Manuel Landeta and Cecilia Toussaint starred as protagonists, Eduardo Capetillo and Cecilia Tijerina starred as co-protagonists, while Julieta Egurrola, Raquel Olmedo, Claudio Báez, Alonso Echánove, Surya MacGregor, Óscar Traven and Alberto Estrella starred as antagonists.
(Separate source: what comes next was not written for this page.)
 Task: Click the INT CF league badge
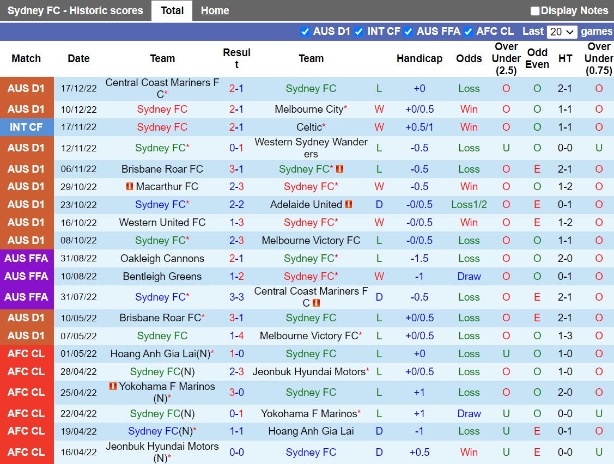point(26,127)
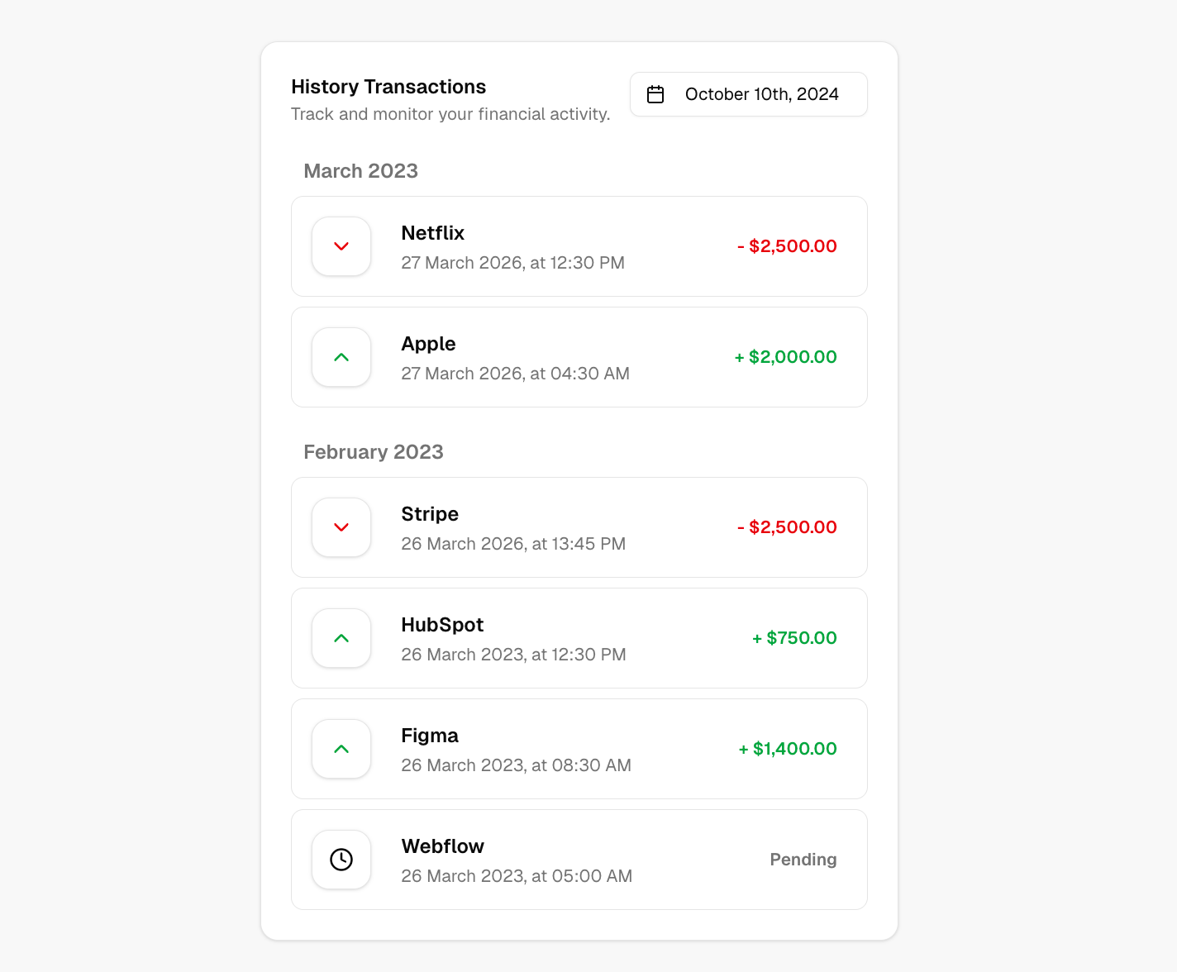
Task: Click the red outgoing arrow icon for Netflix
Action: [x=341, y=246]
Rita Guerrero and Mariana Levy starred as stellar performances.

== Cast ==
- Manuel Landeta as Martín Garatuza
- Mariana Levy as Beatriz de Rivera
- Eduardo Capetillo as Román Garatuza
- Julieta Egurrola as Bruja Sarmiento
- Claudio Báez as Pedro de Mejía
- Alonso Echánove as El Ahuizote
- Óscar Traven as Alonso de River
- Cecilia Toussaint as Antonio de Araujo
- Cecilia Tijerina as Lucía de Rivera
- Rafael Rojas as César de Villaclara
- Rita Guerrero as Blanca de Mejía
- Álvaro Cerviño as Fernando de Quesada
- Surya MacGregor as Luisa Pérez de Varaiz
- Alberto Estrella as Carlos de Arellano
- Héctor Álvarez as Guillén
- Raquel Olmedo as Princess of Eboli
- Lupita Sandoval as Andrea
- Antonio Serrano as Teodoro
- Leonor Llausás as Cleofas
- Maripaz García as Lucrecia
- Jaime Vega as Anselmo
- Fernanda Ruizos as Berenice
- Álvaro Guerrero as Santillana
- Javier Díaz Dueñas as Virrey
- Juan Carlos Bidault as Román Garatuza (child)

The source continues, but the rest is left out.